October 29th 2013
A few weeks ago, the 10th grade class at UrbanPromise Academy travelled to Assateague Island National Seashore in Maryland. Every year around this time, the sophomore class can be found playing football on the beach, digging for sand crabs, paddling the bay behind Assateague Island, and camping on the beach. The trip is a
favorite of mine; I grew up camping with my family at Assateague and hold the place close to my heart. Students each year are awed by the beauty of the sunrise over the Atlantic and the clarity of the night sky.
One activity that we often do with the students is to walk the Life of Dunes trail, a path in the national park that takes you through the dune ecosystem to the forest and explains how barrier islands function to protect the mainland. It’s the best lesson in ecosystem adaptations you could ever ask for, as students can see right in front of them the differences between a plant that grows on the dunes versus in the woods or how a dune could come to be formed there.
On this particular trip, we had several students along who participated in our Colorado and Utah expedition over the summer. Those students visited Great Sand Dunes National Park in Colorado, which has a very different ecological and geological history than the sand dunes at Assateague. And as we were reading signs on Assateague about how the dunes come to stand and stay standing there, Tabitha, who went to the Great Sand Dunes, spoke up with a question. She said, “So wait. How are these dunes different than the ones I hiked all the way up in Colorado?” We went on to explain the differences in their formation and function and Tabitha can now tell you the difference between those two sets of dunes.

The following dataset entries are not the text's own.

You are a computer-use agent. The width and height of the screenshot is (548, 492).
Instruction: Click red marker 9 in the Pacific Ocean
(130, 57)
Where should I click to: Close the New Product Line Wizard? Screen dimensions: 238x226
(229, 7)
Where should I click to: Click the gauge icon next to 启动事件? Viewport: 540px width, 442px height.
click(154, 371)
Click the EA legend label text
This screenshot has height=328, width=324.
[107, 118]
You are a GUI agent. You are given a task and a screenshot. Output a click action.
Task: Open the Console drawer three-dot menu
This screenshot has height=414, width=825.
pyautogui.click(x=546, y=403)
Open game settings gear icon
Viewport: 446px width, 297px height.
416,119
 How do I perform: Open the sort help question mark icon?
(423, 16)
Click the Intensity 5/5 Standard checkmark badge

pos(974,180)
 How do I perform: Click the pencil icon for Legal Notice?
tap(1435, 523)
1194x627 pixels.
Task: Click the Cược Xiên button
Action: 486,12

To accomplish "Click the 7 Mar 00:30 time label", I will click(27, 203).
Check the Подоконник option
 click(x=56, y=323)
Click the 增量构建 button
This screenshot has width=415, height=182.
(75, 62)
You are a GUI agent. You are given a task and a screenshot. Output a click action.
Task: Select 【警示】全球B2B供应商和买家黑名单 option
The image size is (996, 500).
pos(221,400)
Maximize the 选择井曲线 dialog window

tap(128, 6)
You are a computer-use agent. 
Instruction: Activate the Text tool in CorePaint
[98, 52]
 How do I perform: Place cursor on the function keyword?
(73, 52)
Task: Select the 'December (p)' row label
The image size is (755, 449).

For me, when Tabitha asked that question in her typical sassy and curious fashion, her travels and adventures with UrbanTrekkers came full circle. Tabitha is a student that takes every opportunity she can get to travel with UrbanTrekkers and as a result has been to and seen more places than the vast majority of students her age. Because of her willingness to jump in headfirst to whatever Trekkers has to offer, she is able to compare and contrast ecosystems from firsthand experience, rather than just from pictures in her science textbook. And for a student like Tabitha, who shows a refreshing curiosity that is often lost in teenagers, learning and making connections like that on a beach will keep her engaged and eager to learn. That’s the beauty of UrbanTrekkers.